La trépidante vie d’un pénis ordinaire

Je suis née sous la bonne étoile du sexe féminin. Je parle de l’organe, pas de la féminité, pas du féminisme. Disons, une étoile « pas pire ». Certes, mon sexe occasionne encore de bons vieux réflexes primaires d’agression ou de discrimination, mais j’estime que c’est plus supportable – ici et maintenant – que de naître avec un pénis. Si. Démonstration. 
S’il est vrai qu’on ne naît pas femme, qu’on le devient, on naît homme directement, c’est-à-dire déjà élevé à la testostérone – probablement grâce à une sorte d’empreinte mémorielle issue des cavernes. Dès la naissance du petit d’homme, papa et maman, ces imbéciles, devaient se frapper le torse fièrement en s’exclamant : « Omph, omph ! Notre bébé est un garçon et il a un gros zizi, omph omph ! » Quasi certaine. Aujourd’hui, grâce au merveilleux progrès de la civilisation, c’est par SMS que les parents vous annoncent la bonne nouvelle : « Tom est né, il est monté comme un âne »(véridique). Si, avec ça, le petit Tom n’a pas un bel avenir…

Ça grattouille ou ça chatouille ?
Je n’en voudrais pas de cet appareil génital, car en vérité je ne saurais pas quoi en faire. C’est trop encombrant ! Le fonctionnement semble bien compliqué et très obsédant. Je le sens pernicieux. On dirait un animal doué de vie personnelle (Léonard de Vinci me soutient (1)), pendouillant au bas du ventre comme un poulpe. Au gré des mouvements. Ni tout à fait à soi, ni tout à fait un autre. Déjà, je pense que ça doit démanger sans arrêt, y a qu’à voir les petits garçons qui tirent sur leur zizi comme des brutes ou qui le font durcir, pépères, en lorgnant sur le DVD de Petit Ours brun (allez comprendre !). Certaines mères poussent des cris d’orfraie, d’autres laissent faire – je fais partie de ces dernières, ayant décidé de ne jamais me mêler de ce que je ne comprends pas. Et puis, il a l’air tellement heureux comme ça mon petit. Pendant ce temps-là, il ne saute pas sur le canapé. Tiens, au fait, il me fait penser à son père quand il regarde le foot, affalé, heureux, une bière dans une main, l’autre enfouie dans son slip, se pinçant régulièrement le kiki : mais c’est un doudou ou quoi ce pénis ?! Mmmh. De plus, le service trois pièces ne semble guère aisé à ranger, ce qui occasionne des situations ridicules. Regardez le nombre de mecs qui n’arrêtent pas de se toucher les glaouis, de les remettre en place tout en continuant la conversation l’air de rien. Quelle élégance ! C’est un tic ? Ça grattouille ou ça chatouille ? Quelque chose s’est coincé ?

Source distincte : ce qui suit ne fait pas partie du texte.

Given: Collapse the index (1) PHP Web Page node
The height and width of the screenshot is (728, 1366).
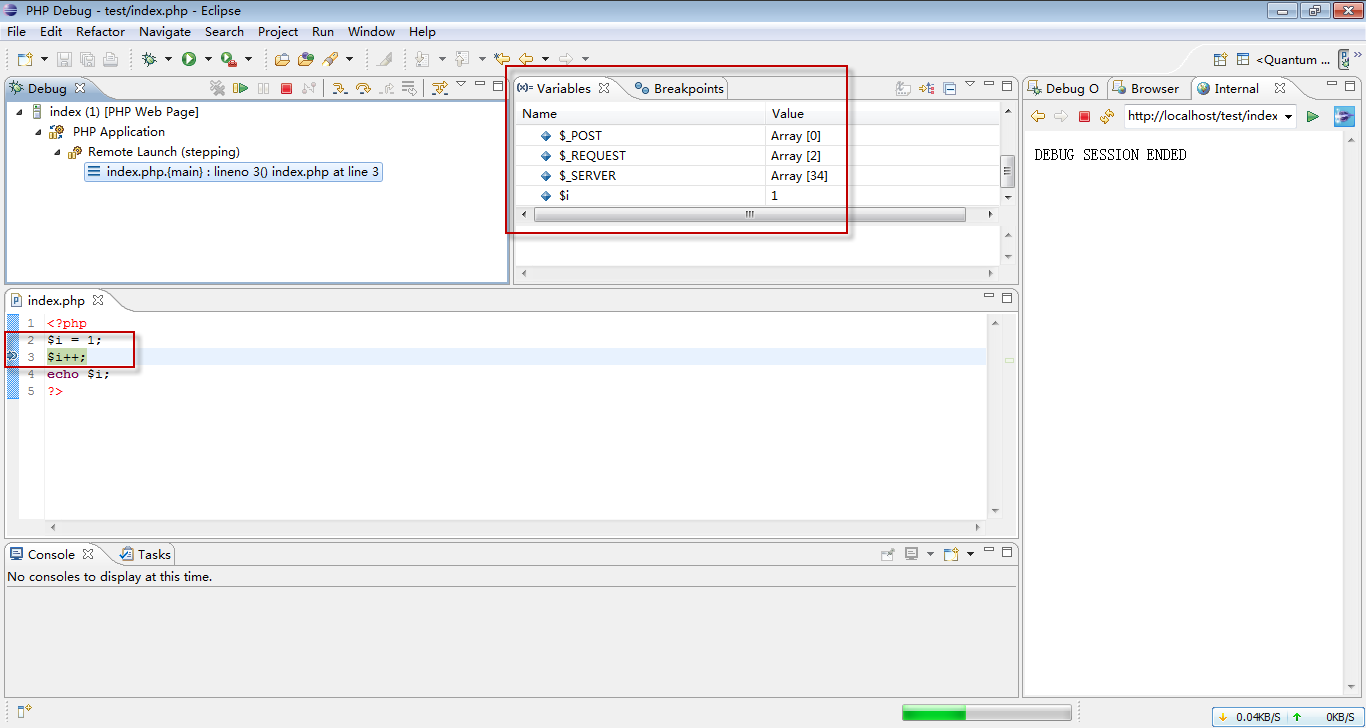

Monsieur Pénis part bouquiner
Si l’on connaît l’impact des pages lingerie féminine de La Redoute sur des générations de garçons pré-pubères, on mesure moins l’importance des pages slips dévorées par bon nombre d’entre nous, les filles, se préparant à appréhender au mieux la rencontre qui aura lieu avec « la chose », toujours mystérieuse malgré des flopées de frères ou de cousins. Rien à voir avec cette barre-là, sous le textile, ou avec ce gros sac joufflu entre les jambes.

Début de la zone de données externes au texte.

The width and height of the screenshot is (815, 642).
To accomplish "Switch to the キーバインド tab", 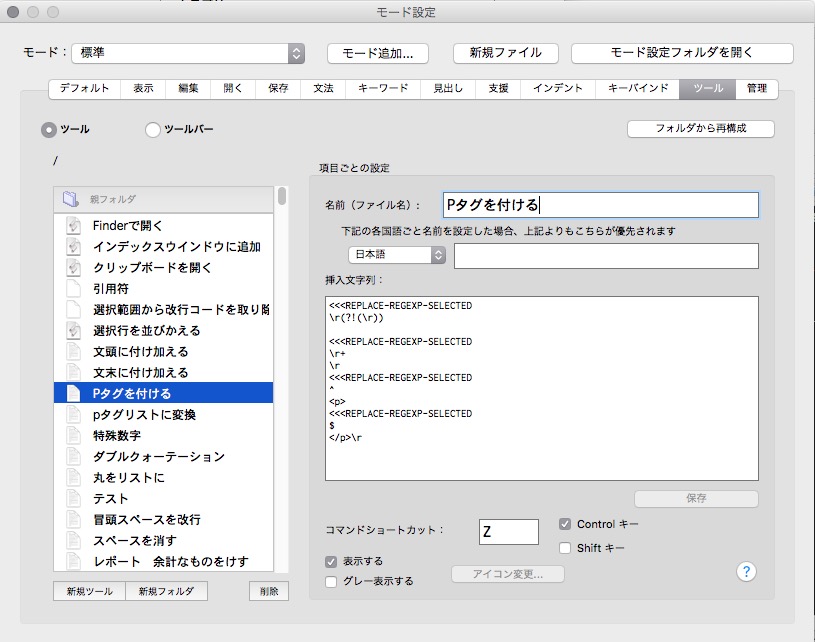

Et l’érection ! Quelle invention épatante, fallait la trouver ! Encore un coup de Dieu et sa blague du libre arbitre. Indomptable, l’érection ! Vous dansez avec votre vieille cousine moustachue au mariage de votre frère, et là, allez savoir pourquoi, ping !, une érection. La cousine courroucée, et bégueule faut l’avouer, vous plante là devant tout le monde, une bosse à la braguette (encore véridique). En revanche, Monsieur Pénis répond parfois aux abonnés absents. Le type est là, amoureux, en plein désir de sa ou de son partenaire, et il essaie d’enfiler un préservatif. Monsieur Pénis refuse, gesticule, se rétracte et, une fois coiffé, ben il boude ou part bouquiner ou que sais-je encore… Bref, il ne veut pas aller sur le terrain, comme l’équipe de France. Même sans préservatif. Et le type en haut qui rame comme un malade, humilié doublement quand on lui susurre un condescendant : « Ce n’est pas grave mon chéri, on essaiera plus tard. » Sauf que plus tard, c’est trop tard ! Monsieur Pénis glousse et surgit en pleine forme dès que son proprio se retrouve seul. C’est reparti mon kiki pour l’incontournable branlette, histoire de se faire pardonner. Orgasme chronométré. Peut-être est-il possessif, jaloux à l’excès. Il veut que son patron lui appartienne.

Au garde-à-vous
L’humanité est accro au pénis. C’est une dictature. Organe trop chargé de symboles, trop guetté au tournant. Trop livré en pâture à certaines religions (couic !) ou à des préjugés sociaux dont la charte est impossible à tenir. Le pénis se doit d’être imposant et au garde-à-vous. Sinon, vous êtes un moins que rien. L’angoisse ! Certains tentent de biaiser avec des grosses bagnoles ou des Rolex, vous l’aviez compris. Ou rejoignent, la queue en bandoulière, des concours de micropénis ou de contorsion de l’organe, selon la taille. Bref, la preuve par l’organe qu’ils sont des vrais mecs. Non, vraiment, pour nous, les filles, c’est plus pratique, et, quand la libido s’absente, nous reste la technique dite de l’« étoile de mer (2) », quasi indétectable par le partenaire. Notre honneur reste sauf, nous au
moins on sait qui est au bout de la laisse ! Enfin, je crois.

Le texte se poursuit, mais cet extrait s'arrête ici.